## COSA DEVI FARE
Riporta tutte le righe del materiale qui sotto come elenco numerato, saltando quelle vuote.

★ ★ ★ ★

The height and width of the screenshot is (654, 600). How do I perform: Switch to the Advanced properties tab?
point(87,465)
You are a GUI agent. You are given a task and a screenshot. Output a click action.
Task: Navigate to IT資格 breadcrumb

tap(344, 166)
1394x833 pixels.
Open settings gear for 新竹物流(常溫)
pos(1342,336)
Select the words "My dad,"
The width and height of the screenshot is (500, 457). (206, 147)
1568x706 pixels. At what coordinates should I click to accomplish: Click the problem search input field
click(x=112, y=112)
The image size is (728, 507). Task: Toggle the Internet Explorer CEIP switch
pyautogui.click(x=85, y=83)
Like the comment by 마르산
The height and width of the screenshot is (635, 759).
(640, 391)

★ ★ ★ ★

## IN RISPOSTA
1. The height and width of the screenshot is (654, 600). How do I perform: Switch to the Advanced properties tab?
2. point(87,465)
3. You are a GUI agent. You are given a task and a screenshot. Output a click action.
4. Task: Navigate to IT資格 breadcrumb
5. tap(344, 166)
6. 1394x833 pixels.
7. Open settings gear for 新竹物流(常溫)
8. pos(1342,336)
9. Select the words "My dad,"
10. The width and height of the screenshot is (500, 457). (206, 147)
11. 1568x706 pixels. At what coordinates should I click to accomplish: Click the problem search input field
12. click(x=112, y=112)
13. The image size is (728, 507). Task: Toggle the Internet Explorer CEIP switch
14. pyautogui.click(x=85, y=83)
15. Like the comment by 마르산
16. The height and width of the screenshot is (635, 759).
17. (640, 391)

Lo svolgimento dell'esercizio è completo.